Minutes interim-2020-core-04: Wed 16:00
minutes-interim-2020-core-04-202005131600-00

Meeting Minutes Constrained RESTful Environments (core) WG
Date and time 2020-05-13 14:00
Title Minutes interim-2020-core-04: Wed 16:00
State Active
Other versions plain text
Last updated 2020-05-13

minutes-interim-2020-core-04-202005131600-00
CoRE Virtual interim - 13-05-2020 - 14:00 UTC

Chairs:
* Marco Tiloca, RISE
* Jaime Jiménez, Ericsson

Material: https://datatracker.ietf.org/meeting/interim-2020-core-04/session/core
Webex: https://ietf.webex.com/ietf/j.php?MTID=m94be8bc01b7b3c034a5bf3106d4376ae

Minute takers: Christian, Marco and Jaime (helping)
Jabber scribes: Jaime

Participants:
1. Marco Tiloca, RISE
2. Jaime Jiménez, Ericsson
3. Barry Leiba, FutureWei
4. Jim Schaad, August Cellars
5. Jon Shallow
6. Carsten Bormann, TZI
7. Mohamed Boucadair, Orange
8. Christian Amsüss, –
9. Rikard Höglund, RISE
10. Peter Yee, AKAYLA
11. Klaus Hartke, Ericsson
12.
13.
14.
15.
16.
17.
18.
19.
20.

* New blockwise and asynchronous non-traditional responses

   - Follow-up of CoRE/DOTS discussions
       - https://mailarchive.ietf.org/arch/msg/core/H4NM0doO_ZzaHdkm5Op9UukP3-4/

Jon and Mohamed presenting

Jon Presenting draft-bosch-core-new-block

Challenges in DOTS. Network lossy due to DDOS attack. (p2) showing a use case.
Server provides mitigation service, client is in a network under attack.
Client's "I need help" is NON mitigation request, server updates client with
NONs due to full pipe where data may be lost. pipe might be overloaded due to
DDOS attack.

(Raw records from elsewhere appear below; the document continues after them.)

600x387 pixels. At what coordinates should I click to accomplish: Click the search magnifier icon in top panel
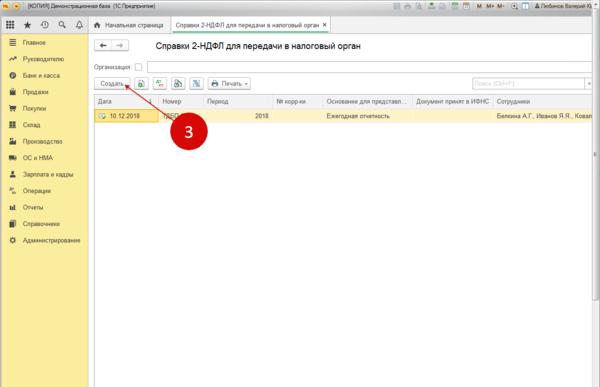62,25
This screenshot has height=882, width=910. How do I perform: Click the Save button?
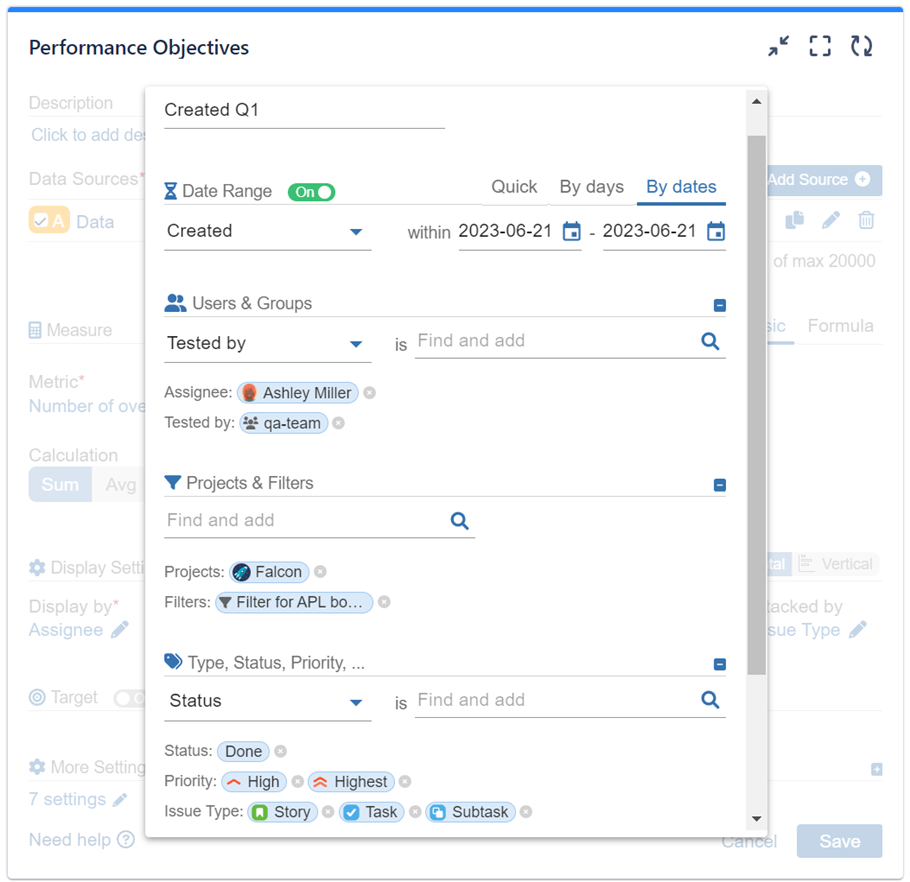click(x=839, y=841)
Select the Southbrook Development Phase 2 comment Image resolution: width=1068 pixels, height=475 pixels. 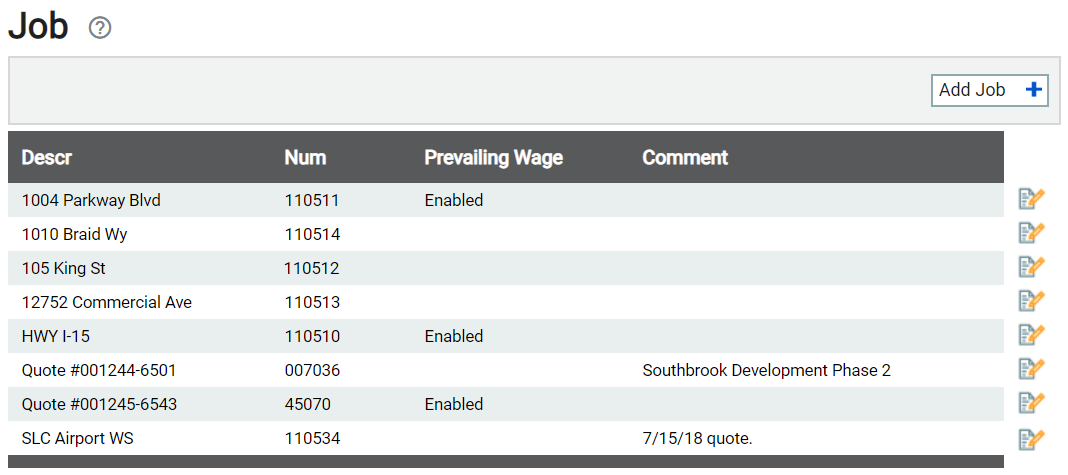[x=766, y=371]
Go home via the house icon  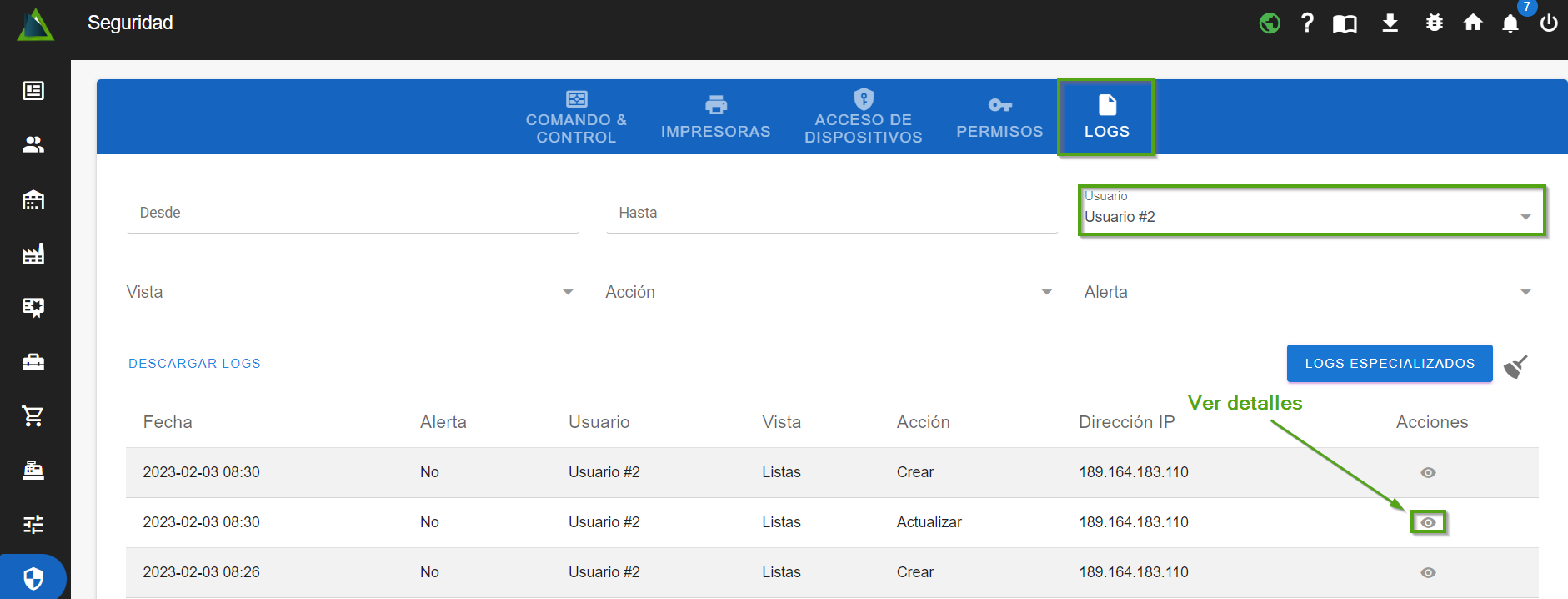1473,23
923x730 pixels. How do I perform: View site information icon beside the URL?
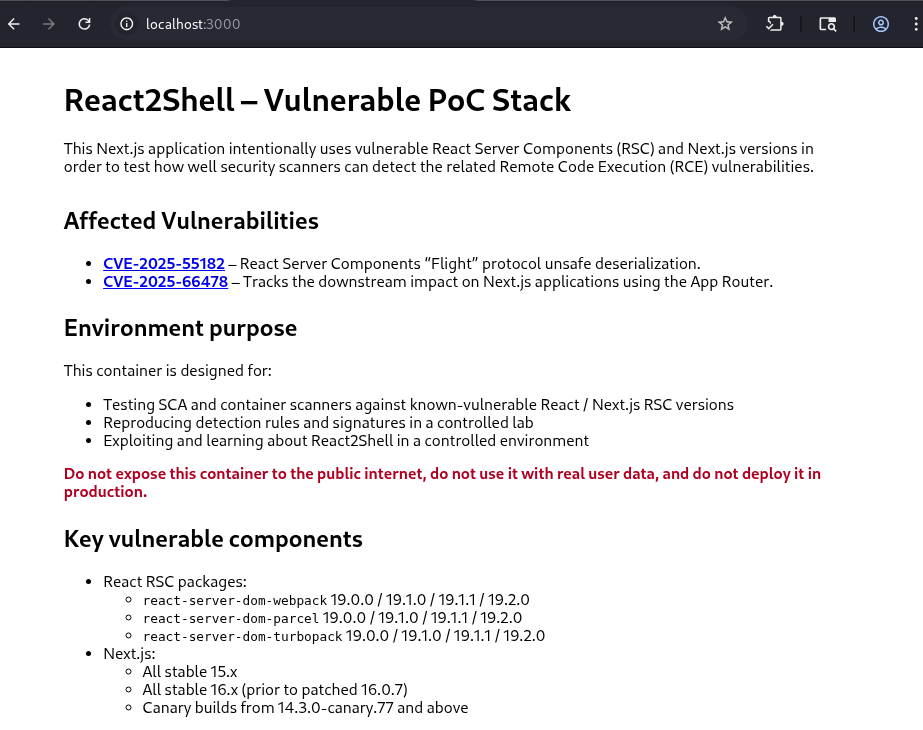pos(127,24)
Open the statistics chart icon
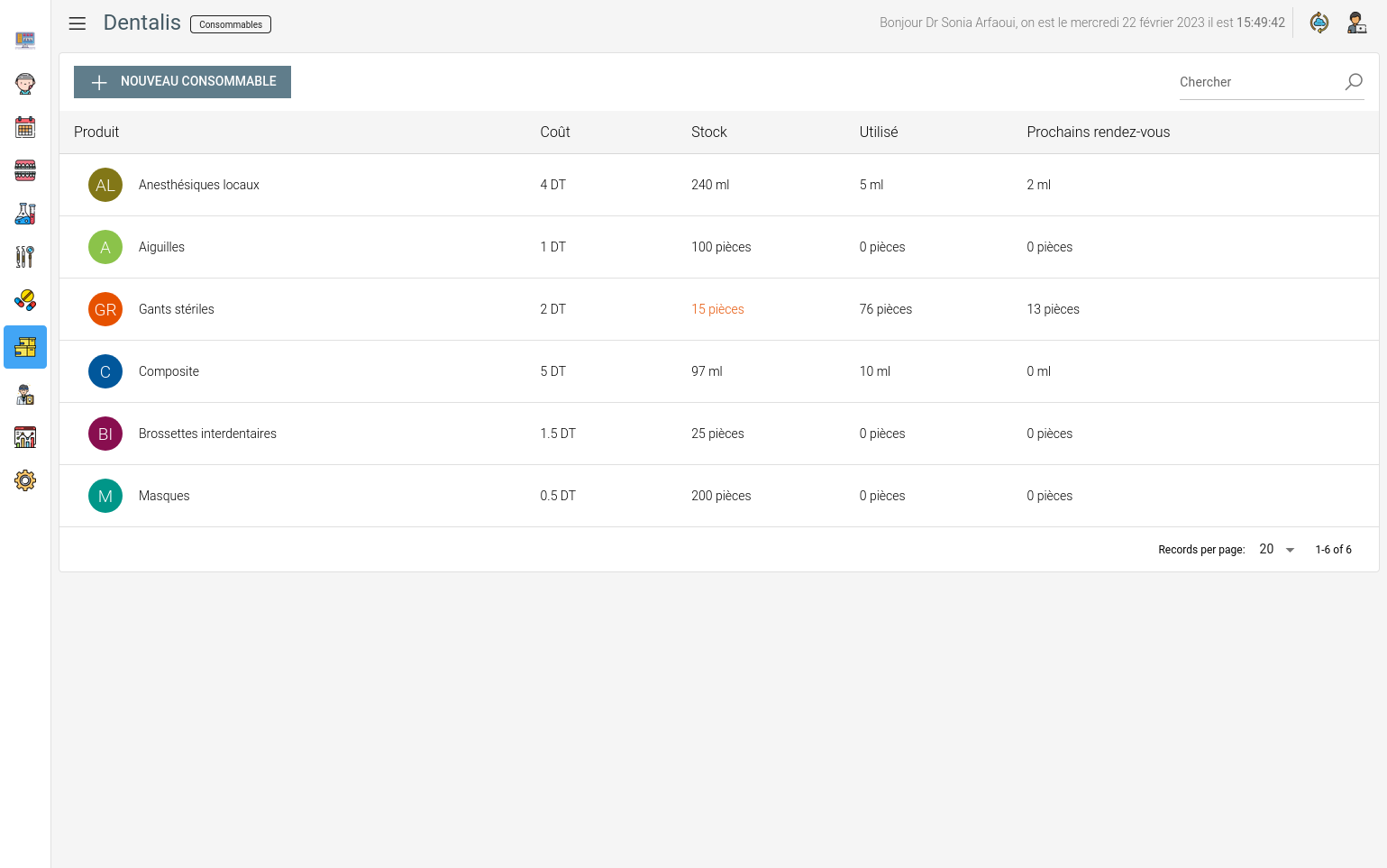Screen dimensions: 1387x868 (x=25, y=437)
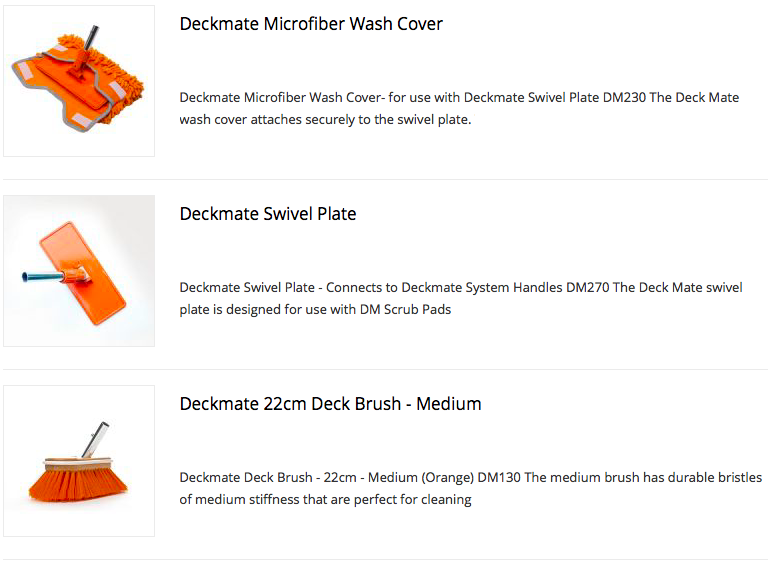Image resolution: width=779 pixels, height=571 pixels.
Task: Click the swivel plate description paragraph
Action: [461, 298]
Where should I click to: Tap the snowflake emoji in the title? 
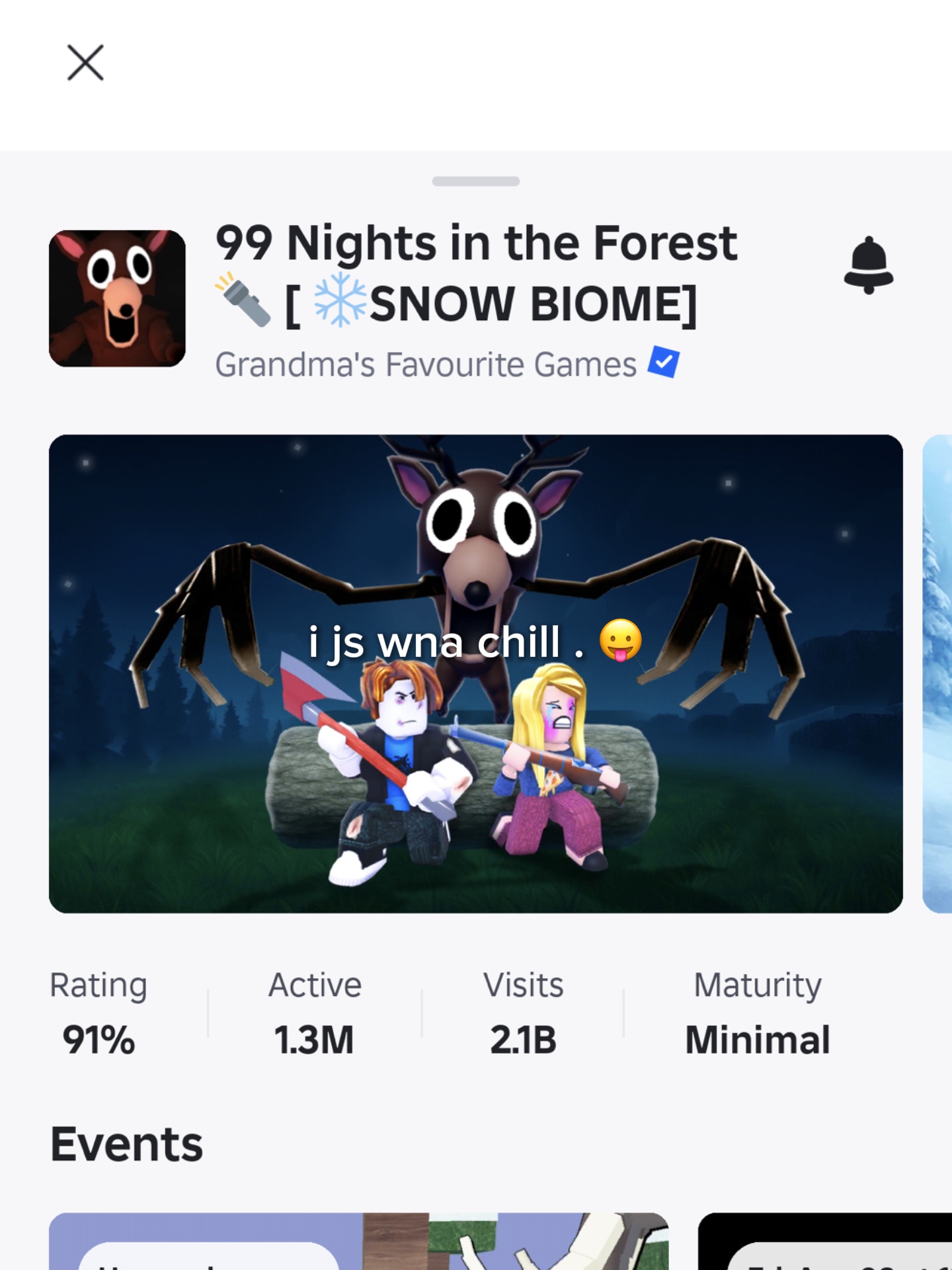pos(340,300)
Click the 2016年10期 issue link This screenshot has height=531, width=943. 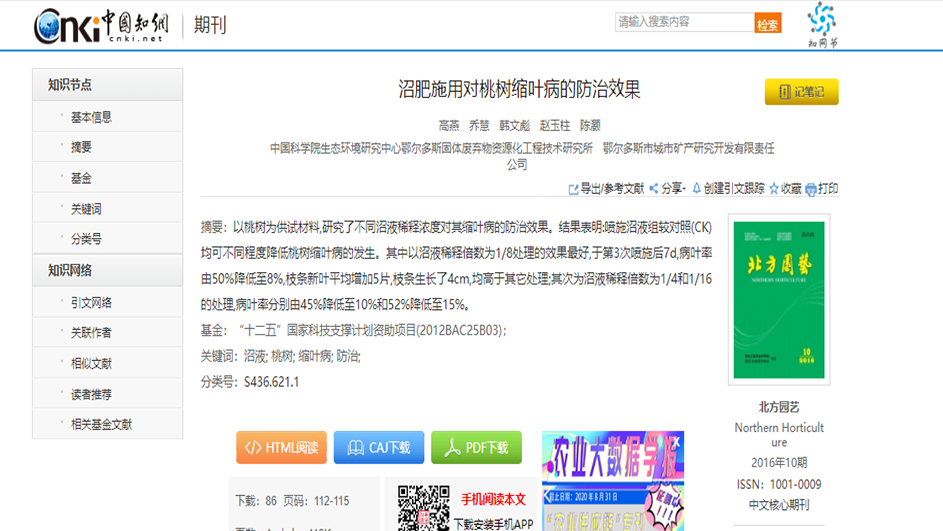tap(779, 463)
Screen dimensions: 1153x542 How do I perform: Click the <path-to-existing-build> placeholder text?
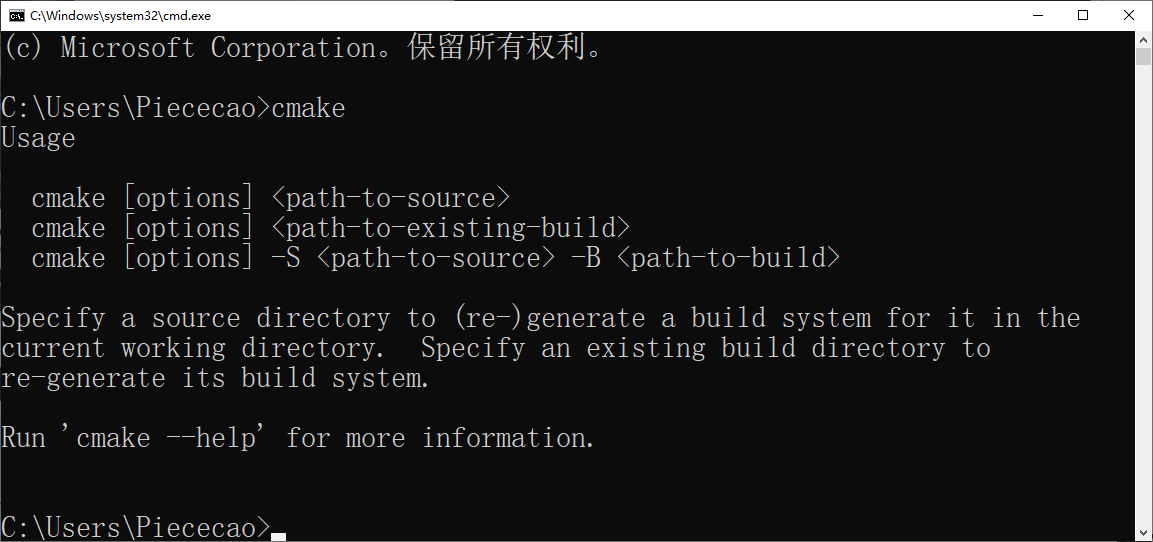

Mitigation then kicks in and gets traffic to a usable level.
general operation for DOTS is to use CON for configuration during "peace"time,
mitigations and responses need to be NON. A mitigation request can be in a
single packet, works fine with packet losses. To make the protocol robuist
there are application heartbeats. The serve component is capable to identify
that the client is alive even with some loss and during the attack (?). Client
can carry on blind.

Extending telemtry (p4): Telemetry (eg. for when client figures out something
about the attack to help the server do better mitigation; also back from server
about how it is mitating). Block[12] works fine when no package loss is
present. With loss, there is no easy recovery and things stall, which is
unacceptable under attack.

Looking into how to handle oversized packets (p5):
    * IP fragemtnation
    * Application data break up into chuncks. Requires chunks to be full JSON.
    * Use Blockwise transfer, which has limitations on the performance.
 Performance limited due to turnaround times, and falling apart under loss.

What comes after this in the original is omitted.